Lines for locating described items
§

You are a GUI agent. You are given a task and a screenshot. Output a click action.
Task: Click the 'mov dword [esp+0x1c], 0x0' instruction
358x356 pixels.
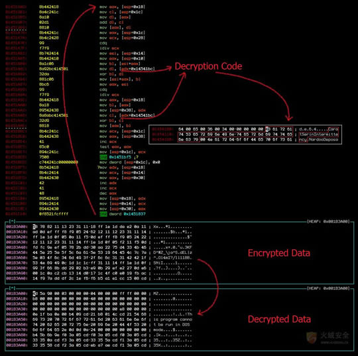(130, 162)
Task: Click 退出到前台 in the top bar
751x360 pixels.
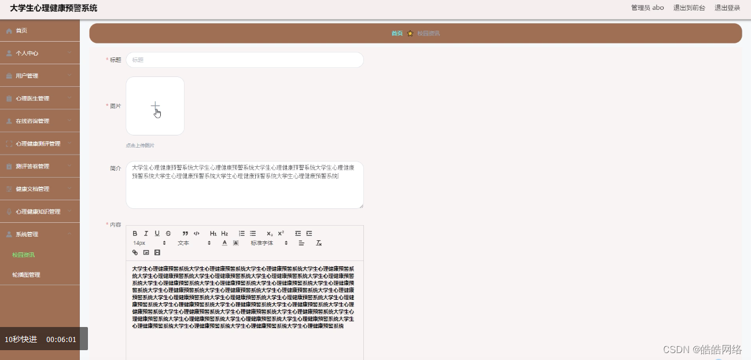Action: point(690,8)
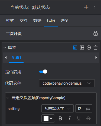101x126 pixels.
Task: Open the 代码文件 demo.js dropdown
Action: [67, 83]
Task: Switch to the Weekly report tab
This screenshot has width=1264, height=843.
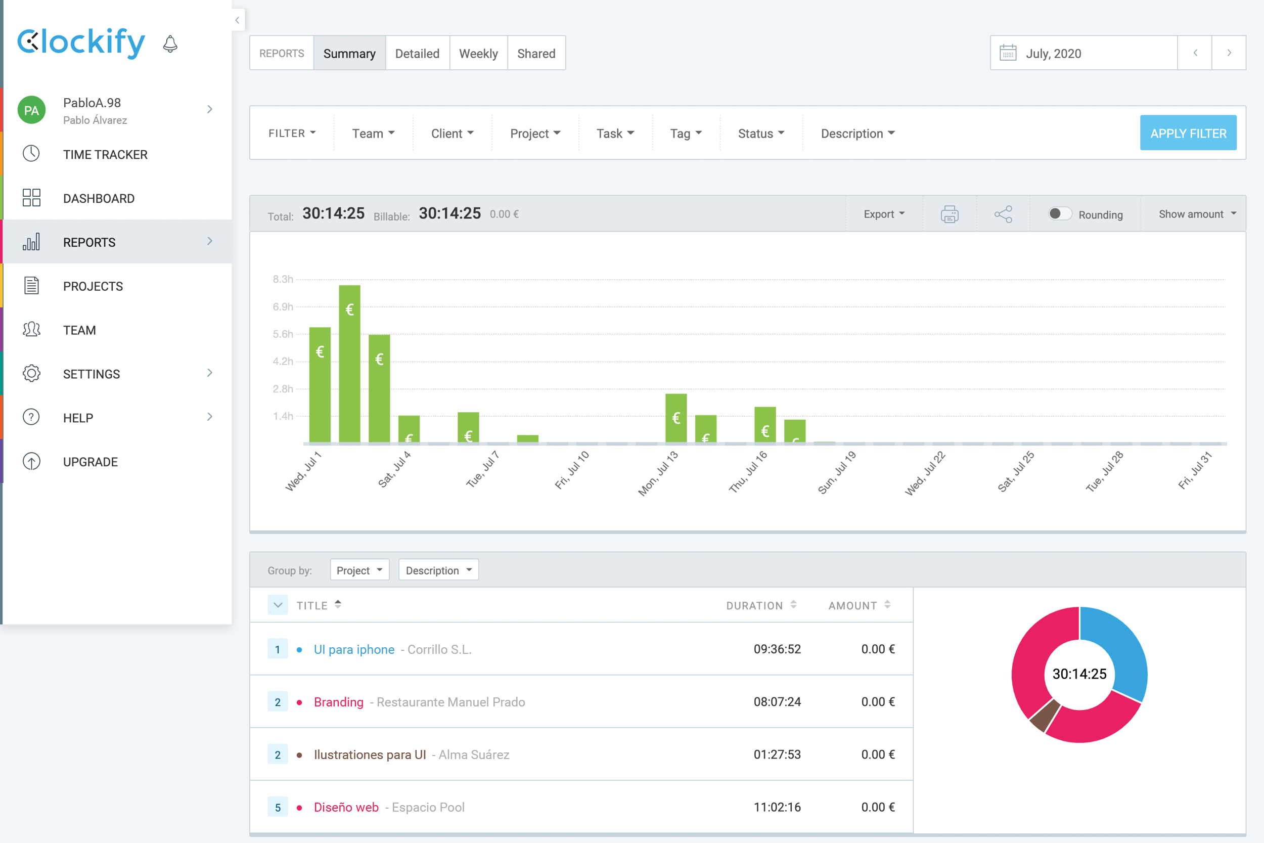Action: point(479,54)
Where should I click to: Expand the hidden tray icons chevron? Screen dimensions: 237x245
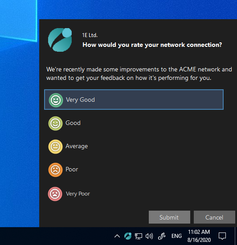click(117, 236)
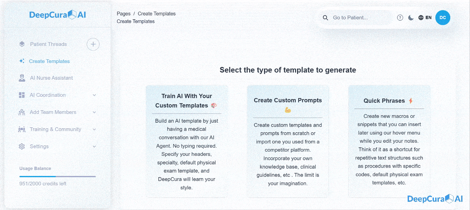
Task: Click the Go to Patient search field
Action: 360,18
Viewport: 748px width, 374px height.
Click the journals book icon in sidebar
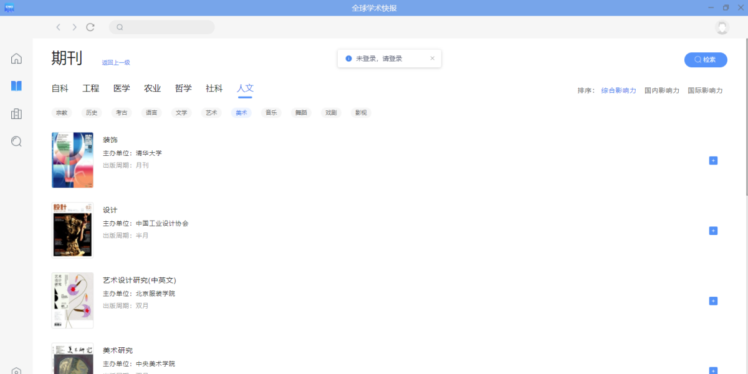tap(16, 86)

§

* Exercise aim: Copy all of the lines above word for word, and leave out the pictures.

* Worked answer:
You are a GUI agent. You are given a task and a screenshot. Output a click action.
Task: Click the 'mov dword [esp+0x1c], 0x0' instruction
358x356 pixels.
(130, 162)
Task: Click 退出到前台 in the top bar
751x360 pixels.
Action: point(690,8)
101x126 pixels.
Task: Open the 代码文件 demo.js dropdown
Action: [67, 83]
Task: Switch to the Weekly report tab
This screenshot has width=1264, height=843.
Action: point(479,54)
Where should I click to: Expand the hidden tray icons chevron? Screen dimensions: 237x245
click(117, 236)
Task: Click the Go to Patient search field
Action: 360,18
Viewport: 748px width, 374px height.
Click the journals book icon in sidebar
tap(16, 86)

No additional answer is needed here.